Do not stand or sit. Ran when parked. Write if you get work. Hang by your thumbs.
Odometer Reading?? Do they know it also doesn't have Real Brakes, Turn Signals, Seat Belts, Air Bags or a Stereo? Ha Ha... Picture of the Speedometer on my early 1914 T
Maybe you should insure it with Hagerty. They know old cars and will not even as the mileage.
Thanks Guys....This is State Farm who insure a bunch of stuff for me...I'll jump through this hoop a couple of time and take my business elsewhere if need be.
I told this story before but when I went to get plates for my racer I figured I was in for a fight because I just always have bad luck. Sure enough, I walk into the place and here's a gray haired old woman behind the counter and she looks like she's as fun as a rusty comb. Right off the bat she asks "how many doors does it have" and I instantly dropped my head down, shaking it as I answered "it doesn't have any doors". "How many people can sit in it?" she quizzed and I replied two. Then she matter-of-factly sez "if it seats two people then its a two door" ...... oh really methinks quietly. That was the worst of it and in less than 15 minutes I was on the way out with my plates. The best advice I can give you Michael is leave any attitude out on the sidewalk, and pretend the person behind the counter is the All Powerful King Poopy-Doopy, and for a few minutes just stroke their ego until you get your plates - then smile and quietly walk out. The 'deer in the headlights' look might help you too. An odometer reading for an 85+ year old vehicle is hardly required but if you have to ask for a manager then do it.
insurance guys want your money, so many of them are agents for many different parent companys so they can take your money before you leave. really michael your state farm guy has no connections with hagarty, jc taylor, or any of the other specialty car insurers?
Hagerty was much cheaper for my three Ts than my regular company and I got to pick my own value for each car.

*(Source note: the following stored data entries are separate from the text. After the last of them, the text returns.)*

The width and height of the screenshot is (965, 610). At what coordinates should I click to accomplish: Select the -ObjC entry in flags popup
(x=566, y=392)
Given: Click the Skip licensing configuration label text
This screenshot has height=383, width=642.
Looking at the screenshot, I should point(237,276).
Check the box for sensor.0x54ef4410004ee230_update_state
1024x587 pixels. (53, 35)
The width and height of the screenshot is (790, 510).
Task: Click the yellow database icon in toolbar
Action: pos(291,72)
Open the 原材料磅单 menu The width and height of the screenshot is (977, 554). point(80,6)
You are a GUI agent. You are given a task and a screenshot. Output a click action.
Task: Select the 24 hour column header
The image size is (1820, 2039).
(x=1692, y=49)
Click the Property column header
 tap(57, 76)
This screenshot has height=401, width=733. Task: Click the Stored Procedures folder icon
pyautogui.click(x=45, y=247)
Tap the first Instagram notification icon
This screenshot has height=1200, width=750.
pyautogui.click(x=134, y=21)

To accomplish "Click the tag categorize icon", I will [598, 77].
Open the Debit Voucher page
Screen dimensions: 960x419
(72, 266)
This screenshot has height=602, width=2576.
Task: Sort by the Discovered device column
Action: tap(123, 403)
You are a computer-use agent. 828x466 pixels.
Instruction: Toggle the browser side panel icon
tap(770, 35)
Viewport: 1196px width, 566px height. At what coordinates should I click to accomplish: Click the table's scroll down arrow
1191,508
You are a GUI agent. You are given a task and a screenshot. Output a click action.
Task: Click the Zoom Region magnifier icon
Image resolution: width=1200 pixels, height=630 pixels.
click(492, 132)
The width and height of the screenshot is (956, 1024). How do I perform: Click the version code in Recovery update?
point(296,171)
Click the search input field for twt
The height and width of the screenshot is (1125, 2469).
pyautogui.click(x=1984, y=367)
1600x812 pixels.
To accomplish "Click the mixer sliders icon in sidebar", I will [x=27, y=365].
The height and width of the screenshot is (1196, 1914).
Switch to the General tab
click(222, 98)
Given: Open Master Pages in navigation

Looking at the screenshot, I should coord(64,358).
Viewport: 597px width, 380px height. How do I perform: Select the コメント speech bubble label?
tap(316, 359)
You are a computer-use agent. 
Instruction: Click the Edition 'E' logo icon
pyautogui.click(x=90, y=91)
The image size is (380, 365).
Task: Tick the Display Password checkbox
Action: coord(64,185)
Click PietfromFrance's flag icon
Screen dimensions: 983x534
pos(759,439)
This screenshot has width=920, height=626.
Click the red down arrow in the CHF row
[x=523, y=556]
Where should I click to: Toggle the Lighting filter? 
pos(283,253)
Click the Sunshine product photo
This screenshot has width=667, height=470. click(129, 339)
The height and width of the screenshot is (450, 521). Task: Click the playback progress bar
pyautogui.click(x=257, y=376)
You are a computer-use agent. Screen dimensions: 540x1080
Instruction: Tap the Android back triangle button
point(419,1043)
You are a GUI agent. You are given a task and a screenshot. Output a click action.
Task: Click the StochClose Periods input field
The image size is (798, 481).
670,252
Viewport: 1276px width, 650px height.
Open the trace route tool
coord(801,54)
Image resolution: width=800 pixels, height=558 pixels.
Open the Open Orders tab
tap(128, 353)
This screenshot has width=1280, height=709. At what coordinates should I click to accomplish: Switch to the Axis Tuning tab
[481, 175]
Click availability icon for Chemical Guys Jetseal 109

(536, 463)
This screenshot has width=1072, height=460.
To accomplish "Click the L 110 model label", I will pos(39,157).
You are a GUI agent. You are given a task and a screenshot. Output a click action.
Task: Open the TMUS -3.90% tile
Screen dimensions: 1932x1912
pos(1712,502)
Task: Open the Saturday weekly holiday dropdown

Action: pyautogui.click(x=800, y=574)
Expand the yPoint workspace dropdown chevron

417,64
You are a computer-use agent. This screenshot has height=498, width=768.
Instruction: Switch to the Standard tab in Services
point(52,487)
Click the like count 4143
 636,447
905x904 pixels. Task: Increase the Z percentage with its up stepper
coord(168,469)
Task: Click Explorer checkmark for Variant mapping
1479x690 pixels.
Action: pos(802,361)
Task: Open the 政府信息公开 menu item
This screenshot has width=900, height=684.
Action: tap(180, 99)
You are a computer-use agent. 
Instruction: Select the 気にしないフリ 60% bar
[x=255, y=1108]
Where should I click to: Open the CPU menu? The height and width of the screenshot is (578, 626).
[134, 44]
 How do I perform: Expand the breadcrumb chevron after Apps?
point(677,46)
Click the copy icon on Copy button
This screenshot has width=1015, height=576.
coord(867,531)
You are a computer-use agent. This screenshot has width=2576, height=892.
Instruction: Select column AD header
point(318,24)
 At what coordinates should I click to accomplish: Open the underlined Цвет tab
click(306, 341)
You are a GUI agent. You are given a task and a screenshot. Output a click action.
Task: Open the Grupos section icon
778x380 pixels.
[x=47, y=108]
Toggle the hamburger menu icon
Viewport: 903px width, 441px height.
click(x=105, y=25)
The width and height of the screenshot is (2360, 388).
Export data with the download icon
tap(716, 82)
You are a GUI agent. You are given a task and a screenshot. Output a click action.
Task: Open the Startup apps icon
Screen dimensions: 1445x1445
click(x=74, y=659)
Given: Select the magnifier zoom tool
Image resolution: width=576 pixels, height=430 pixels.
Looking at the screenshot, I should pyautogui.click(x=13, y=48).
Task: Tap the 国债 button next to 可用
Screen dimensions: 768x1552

I would at least have them give you a quote.
Hagerty understands classic cars like our T's. Probably cheaper and NO stupid questions! ;o)
I'll certainly check them out...Thanks guys
I've been pleased with J.C. Taylor.
I have my '25 coupe insured with State Farm, which also insures my other three vehicles. I didn't have any problem getting it insured, just had to take some pictures to show that it wasn't a hot rod or modified much. I don't recall the rate , but it is very reasonable, or I wouldn't have used them. Dave
I have seven collector cars insured with JC Taylor. They have been fantastic to deal with for the last 30 years. My dad was with them almost 50 years. Great folks, excellent customer service, no complaints. Very reasonable rates, Hagerty and the rest can't compete in my opinion.